TASK
Show every line in the material below that contains the string "number", copying each such line in full. Case counts.

Entries for text and item locations
########
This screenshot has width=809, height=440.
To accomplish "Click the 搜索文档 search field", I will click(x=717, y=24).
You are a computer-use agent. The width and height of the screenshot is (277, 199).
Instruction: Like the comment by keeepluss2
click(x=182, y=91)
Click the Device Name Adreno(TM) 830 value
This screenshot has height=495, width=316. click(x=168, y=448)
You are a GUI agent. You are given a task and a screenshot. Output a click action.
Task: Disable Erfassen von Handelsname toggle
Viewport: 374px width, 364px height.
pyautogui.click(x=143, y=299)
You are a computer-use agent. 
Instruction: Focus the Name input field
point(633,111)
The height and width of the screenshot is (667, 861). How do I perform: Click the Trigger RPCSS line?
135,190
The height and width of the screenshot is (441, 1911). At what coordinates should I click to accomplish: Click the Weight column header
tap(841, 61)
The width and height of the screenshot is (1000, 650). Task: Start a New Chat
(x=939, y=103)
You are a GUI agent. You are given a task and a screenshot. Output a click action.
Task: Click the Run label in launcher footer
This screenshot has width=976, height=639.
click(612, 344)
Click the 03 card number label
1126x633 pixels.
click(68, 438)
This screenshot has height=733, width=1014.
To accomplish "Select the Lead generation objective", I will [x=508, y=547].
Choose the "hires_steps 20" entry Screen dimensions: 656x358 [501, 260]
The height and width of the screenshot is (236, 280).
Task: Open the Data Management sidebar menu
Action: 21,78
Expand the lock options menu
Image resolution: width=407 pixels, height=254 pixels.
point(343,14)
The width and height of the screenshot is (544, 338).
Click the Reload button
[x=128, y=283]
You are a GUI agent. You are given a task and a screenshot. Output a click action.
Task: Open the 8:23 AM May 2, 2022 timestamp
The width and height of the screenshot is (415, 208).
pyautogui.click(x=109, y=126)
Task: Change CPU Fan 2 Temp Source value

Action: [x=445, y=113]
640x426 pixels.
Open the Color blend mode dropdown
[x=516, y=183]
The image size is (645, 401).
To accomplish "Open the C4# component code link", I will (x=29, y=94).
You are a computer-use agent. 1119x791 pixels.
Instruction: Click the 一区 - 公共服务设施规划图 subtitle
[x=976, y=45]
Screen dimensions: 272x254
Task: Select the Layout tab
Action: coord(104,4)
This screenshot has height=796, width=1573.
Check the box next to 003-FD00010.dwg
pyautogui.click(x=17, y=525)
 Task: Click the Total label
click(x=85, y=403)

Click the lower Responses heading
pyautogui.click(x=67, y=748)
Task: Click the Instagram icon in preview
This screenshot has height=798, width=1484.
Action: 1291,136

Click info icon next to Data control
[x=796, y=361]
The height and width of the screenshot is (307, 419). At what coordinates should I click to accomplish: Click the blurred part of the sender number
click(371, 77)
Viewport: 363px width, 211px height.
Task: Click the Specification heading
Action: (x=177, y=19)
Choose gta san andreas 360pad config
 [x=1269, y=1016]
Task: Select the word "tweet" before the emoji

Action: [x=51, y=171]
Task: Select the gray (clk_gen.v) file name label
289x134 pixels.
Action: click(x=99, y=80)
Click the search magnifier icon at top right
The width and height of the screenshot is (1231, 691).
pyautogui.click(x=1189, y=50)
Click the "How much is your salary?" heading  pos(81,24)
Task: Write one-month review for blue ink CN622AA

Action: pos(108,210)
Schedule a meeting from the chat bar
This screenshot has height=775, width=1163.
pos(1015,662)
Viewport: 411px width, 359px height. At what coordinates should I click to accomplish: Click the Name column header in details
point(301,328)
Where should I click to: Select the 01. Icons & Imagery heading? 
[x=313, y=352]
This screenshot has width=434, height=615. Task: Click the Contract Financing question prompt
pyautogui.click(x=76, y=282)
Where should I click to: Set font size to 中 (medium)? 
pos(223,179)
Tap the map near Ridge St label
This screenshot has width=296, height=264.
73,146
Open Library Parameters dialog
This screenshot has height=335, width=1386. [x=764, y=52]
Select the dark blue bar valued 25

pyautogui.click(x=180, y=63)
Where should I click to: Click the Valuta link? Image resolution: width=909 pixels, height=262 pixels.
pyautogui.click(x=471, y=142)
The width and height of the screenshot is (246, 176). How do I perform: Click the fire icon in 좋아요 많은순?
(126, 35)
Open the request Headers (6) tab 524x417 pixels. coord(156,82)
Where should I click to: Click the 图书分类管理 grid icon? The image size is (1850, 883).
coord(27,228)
########
TASK RESPONSE
Click the 03 card number label
The height and width of the screenshot is (307, 419). At what coordinates should I click to accomplish: Click the blurred part of the sender number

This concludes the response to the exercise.